Leurs propres idéologues professionnels s’en rendent compte et admettent l’énorme banalité selon laquelle l’avenir est démodé… ce qui signifie qu’il n’y a plus aucun fondement moral possible. Elles s’inscrivent dans la dérive iconoclaste des dernières révoltes petites-bourgeoises du monde anglo-saxon. Appelez cela de la post-modernité ou ce que vous voudrez. Il n’y a pas d’idée plus délirante que celle qui caractérise ces révoltes au niveau mondial : l’idée que le désir est générateur de réalité et que la modification de la représentation de cette réalité – soit par l’utilisation d’un registre linguistique spécifique, soit par la démolition de statues – transforme le monde matériel par lui-même, le rapprochant de l’idéal souhaitable. Se comporter en fonction du désir, sans même se demander à quels intérêts matériels il répond, contribue en quelque sorte à sa réalisation magique. La morale -la personnelle- serait par elle-même, politique. Ou, à l’inverse, l’action politique serait réduite à des gestes moralisateurs individuels fondés sur un désir indiscutable.

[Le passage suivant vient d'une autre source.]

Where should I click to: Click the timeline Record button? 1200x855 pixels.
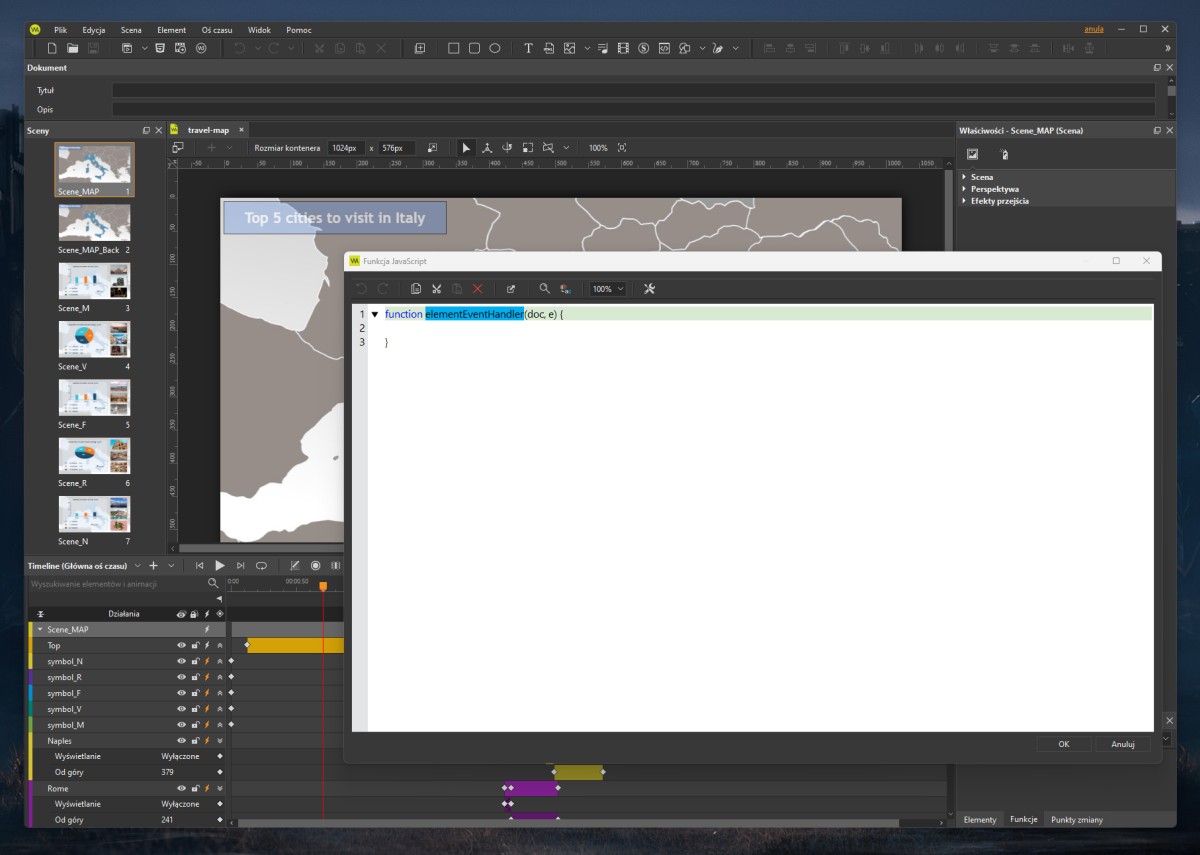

En réalité, c’est du pur idéalisme bien que traduit dans un format youtube. Il est exactement équivalent aux folies conspiratoires du type « alt-right » américain : L’atout est… ce que vous voulez qu’il soit. Comme idéologie, les iconoclastes et le qanon sont tous deux la version la plus dégradée possible des grandes constructions idéologiques qui ont produit le capitalisme ascendant. Mais grâce à leur propre caractère délirant, elles sont contagieuses : Des affiches de qanon apparaissent dans les manifestations allemandes contre le confinement, et les personnes qui tentent d’expliquer aux travailleurs locaux des quartiers populaires espagnols et marocains que les travailleurs sont corrompus par le consumérisme et bénéficient du privilège blanc ne manquent pas.

Mais ce n’est pas seulement la folie de la petite bourgeoisie intellectuelle dans ses jeux effrénés. Si elles sont produites et diffusées, c’est parce qu’elles répondent finalement à une logique intime du système. Si les pseudo-pharmacopées comme l’homéopathie ont un mode d’existence sociale, c’est parce que leur industrialisation est un terrain d’accumulation du capital. Si laChine considère comme un crime – en pleine pandémie – de critiquer la médecine chinoise dite traditionnelle, c’est parce que cela sert leurs intérêts impérialistes, surtout en Afrique. Sous l’idée qu’ils vont punir les puissances anglo-saxonnes en réduisant l’usage de l’anglais il y a plus qu’une conception idéaliste du rôle de la langue. Il y a une matérialité pratique: renforcer les tendances de la bourgeoisie nationale à laisser leurs enfants à la maison au lieu de les envoyer étudier chez l’adversaire.

La morale capitaliste et la pandémie

Terrasse à A Guarda, Galice.

Il était clair que un retour rapide à la production ne ferait qu’augmenter le nombre de victimes de Covid. Plus encore la prétendue normalité dans le commerce de détail et l’hôtellerie. Le rapport final de l’étude sérologique réalisée par le ministère de la santé en Espagne montre (pages 22 à 25) une corrélation directe entre le nombre de déplacements non liés au travail et la probabilité de contagion. Le broyeur est à nouveau en marche.

Mais la morale d’une société est celle de sa classe dirigeante. Et ce qui est bon pour le système est ce qui est socialement accepté comme étant le bien commun. Et aujourd’hui, la seule priorité de la classe dirigeante est de relancer l’accumulation à tout prix. Si vous avez peur d’aller travailler, le médecin vous prescrira des tranquillisants. En Espagne, aujourd’hui, les tranquillisants sont prescrits deux fois plus qu’avant la pandémie. Les travailleurs sans papiers sont des sources de contaminationmais pas à cause des conditions de travail infâmes, mais à cause de leurs problèmes sociaux. Le fait qu’ils dorment dans des conditions de surpeuplement n’est pas, semble-t-il, une conséquence des salaires de misère. Les rues bondées et les gens entassés dans les commerces sans masques ni précautions comme si tout allait bien, nous sont présentés comme de bonnes nouvelles dans les médias même si les conséquences sont presque immédiates. L’antagonisme des intérêts entre le capital et les travailleurs, entre l’accumulation et la vie, est aussi un antagonisme moral.